[sheepdog] [Qemu-devel] [PATCH v3] sheepdog: selectable object size support

Markus Armbruster armbru at redhat.com
Mon Jan 26 10:18:55 CET 2015


Kevin Wolf <kwolf at redhat.com> writes:

> Am 23.01.2015 um 09:24 hat Teruaki Ishizaki geschrieben:
>> Previously, qemu block driver of sheepdog used hard-coded VDI object size.

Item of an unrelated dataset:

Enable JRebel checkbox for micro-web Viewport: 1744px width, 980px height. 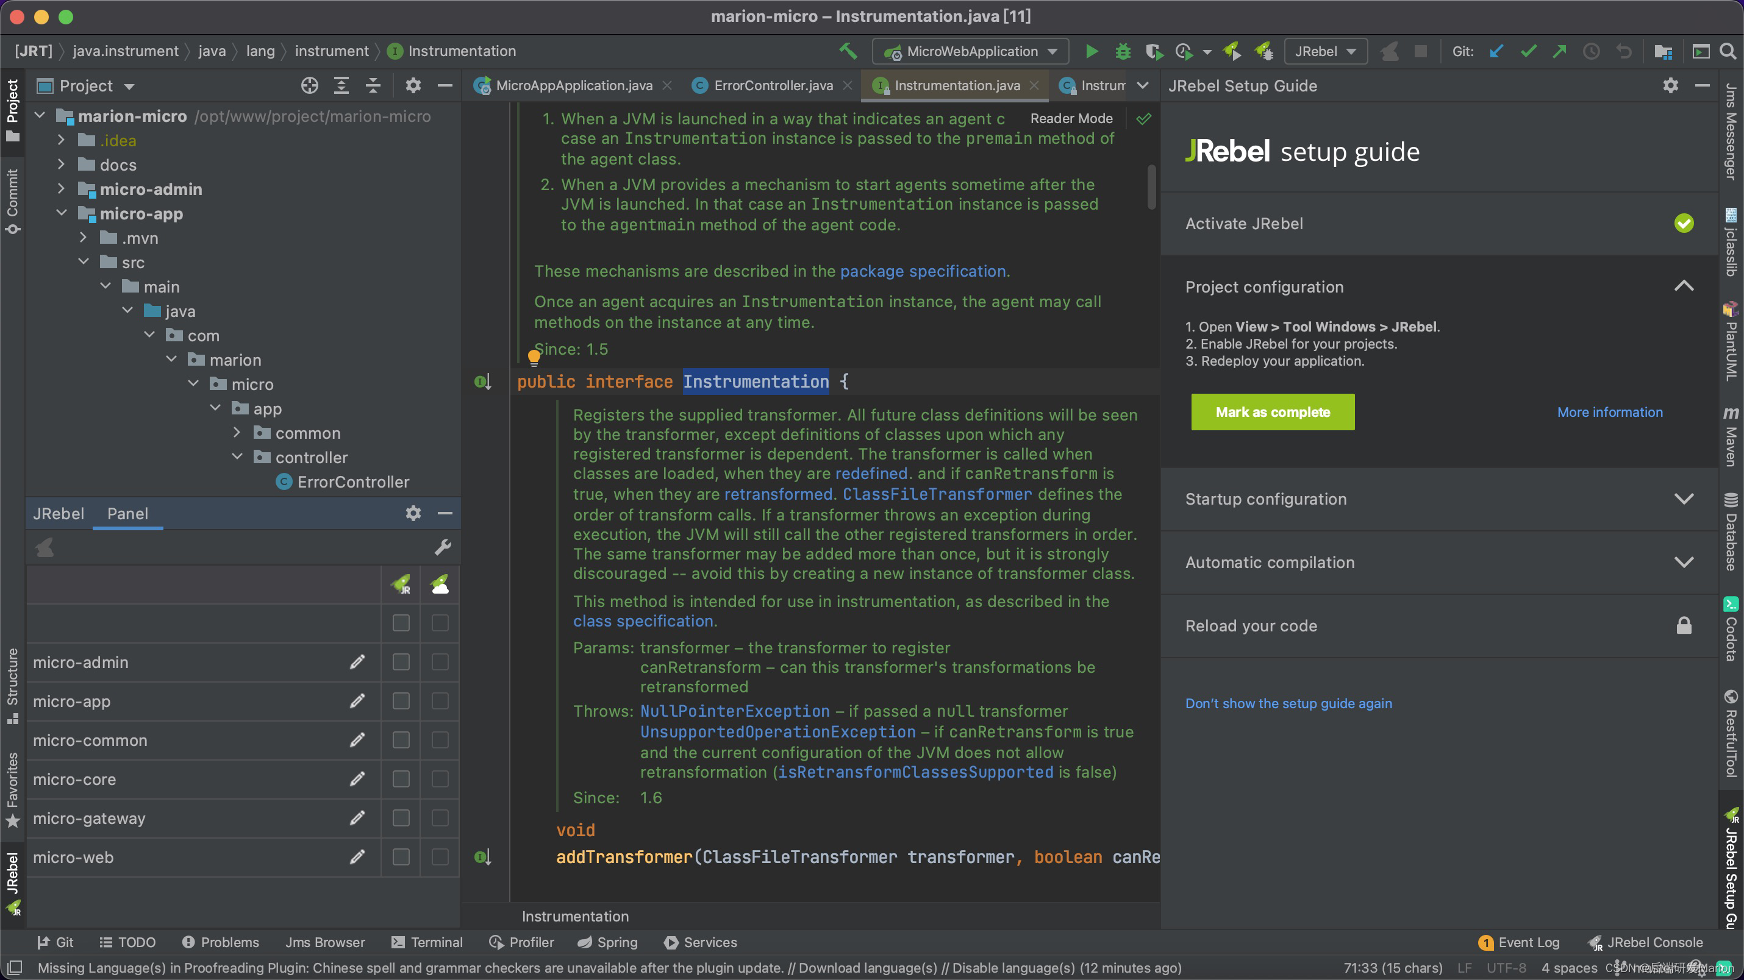[x=401, y=857]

>> This patch enables users to handle "block_size_shift" value for
>> calculating VDI object size.
>> 
>> When you start qemu, you don't need to specify additional command option.
>> 
>> But when you create the VDI which doesn't have default object size
>> with qemu-img command, you specify block_size_shift option.
>> 
>> If you want to create a VDI of 8MB(1 << 23) object size,
>> you need to specify following command option.
>> 
>>  # qemu-img create -o block_size_shift=23 sheepdog:test1 100M
>> 
>> In addition, when you don't specify qemu-img command option,
>> a default value of sheepdog cluster is used for creating VDI.
>> 
>>  # qemu-img create sheepdog:test2 100M
>> 
>> Signed-off-by: Teruaki Ishizaki <ishizaki.teruaki at lab.ntt.co.jp>
>> ---
>> V3:
>>  - Delete the needless operation of buffer.

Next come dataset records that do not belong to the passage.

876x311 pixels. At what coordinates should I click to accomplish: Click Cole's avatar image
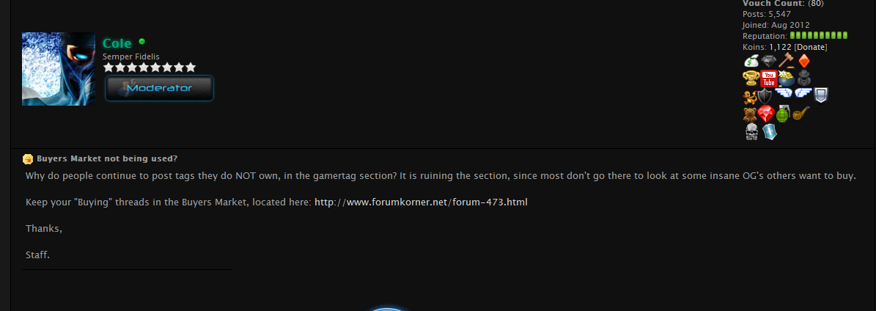pos(59,69)
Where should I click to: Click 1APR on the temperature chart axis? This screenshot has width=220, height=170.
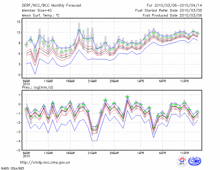point(141,81)
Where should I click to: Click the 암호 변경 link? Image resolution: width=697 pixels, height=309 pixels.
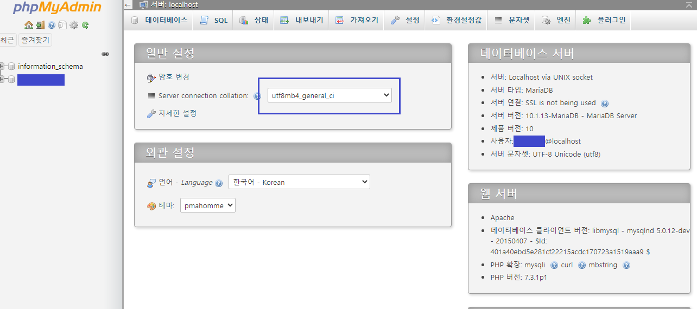tap(174, 77)
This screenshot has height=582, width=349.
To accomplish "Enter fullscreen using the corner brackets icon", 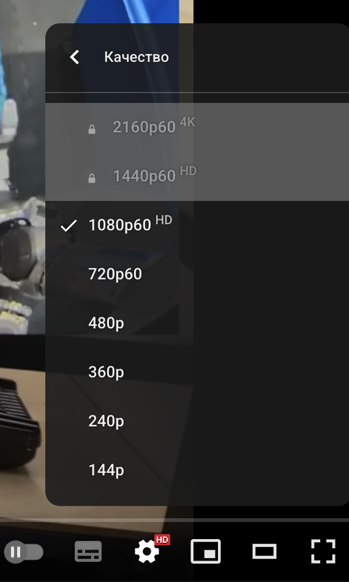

>>  - Delete the needless operations of request header
>>    for SD_OP_GET_CLUSTER_DEFAULT.
>>  - Fix coding style problems.
>> 
>> V2:
>>  - Fix coding style problem (white space).
>>  - Add members, store_policy and block_size_shift to struct SheepdogVdiReq
>>  - Initialize request header to use block_size_shift specified by user.
>> ---
>>  block/sheepdog.c          |  140 ++++++++++++++++++++++++++++++++++++++-------
>>  include/block/block_int.h |    1 +
>>  2 files changed, 119 insertions(+), 22 deletions(-)
>> 
>> diff --git a/block/sheepdog.c b/block/sheepdog.c
>> index be3176f..c9f06db 100644
>> --- a/block/sheepdog.c
>> +++ b/block/sheepdog.c
>> @@ -37,6 +37,7 @@
>>  #define SD_OP_READ_VDIS      0x15
>>  #define SD_OP_FLUSH_VDI      0x16
>>  #define SD_OP_DEL_VDI        0x17
>> +#define SD_OP_GET_CLUSTER_DEFAULT   0x18
>>  
>>  #define SD_FLAG_CMD_WRITE    0x01
>>  #define SD_FLAG_CMD_COW      0x02
>> @@ -167,7 +168,8 @@ typedef struct SheepdogVdiReq {
>>      uint32_t base_vdi_id;
>>      uint8_t copies;
>>      uint8_t copy_policy;
>> -    uint8_t reserved[2];
>> +    uint8_t store_policy;
>> +    uint8_t block_size_shift;
>>      uint32_t snapid;
>>      uint32_t type;
>>      uint32_t pad[2];
>> @@ -186,6 +188,21 @@ typedef struct SheepdogVdiRsp {
>>      uint32_t pad[5];
>>  } SheepdogVdiRsp;
>>  
>> +typedef struct SheepdogClusterRsp {
>> +    uint8_t proto_ver;
>> +    uint8_t opcode;
>> +    uint16_t flags;
>> +    uint32_t epoch;
>> +    uint32_t id;
>> +    uint32_t data_length;
>> +    uint32_t result;
>> +    uint8_t nr_copies;
>> +    uint8_t copy_policy;
>> +    uint8_t block_size_shift;
>> +    uint8_t __pad1;
>> +    uint32_t __pad2[6];
>> +} SheepdogClusterRsp;
>> +
>>  typedef struct SheepdogInode {
>>      char name[SD_MAX_VDI_LEN];
>>      char tag[SD_MAX_VDI_TAG_LEN];
>> @@ -1544,6 +1561,7 @@ static int do_sd_create(BDRVSheepdogState *s, uint32_t *vdi_id, int snapshot,
>>      hdr.vdi_size = s->inode.vdi_size;
>>      hdr.copy_policy = s->inode.copy_policy;
>>      hdr.copies = s->inode.nr_copies;
>> +    hdr.block_size_shift = s->inode.block_size_shift;
>>  
>>      ret = do_req(fd, s->aio_context, (SheepdogReq *)&hdr, buf, &wlen, &rlen);
>>  
>> @@ -1569,9 +1587,11 @@ static int do_sd_create(BDRVSheepdogState *s, uint32_t *vdi_id, int snapshot,
>>  static int sd_prealloc(const char *filename, Error **errp)
>>  {
>>      BlockDriverState *bs = NULL;
>> +    BDRVSheepdogState *base = NULL;
>>      uint32_t idx, max_idx;
>> +    uint32_t object_size;
>>      int64_t vdi_size;
>> -    void *buf = g_malloc0(SD_DATA_OBJ_SIZE);
>> +    void *buf = NULL;
>>      int ret;
>>  
>>      ret = bdrv_open(&bs, filename, NULL, NULL, BDRV_O_RDWR | BDRV_O_PROTOCOL,
>> @@ -1585,18 +1605,23 @@ static int sd_prealloc(const char *filename, Error **errp)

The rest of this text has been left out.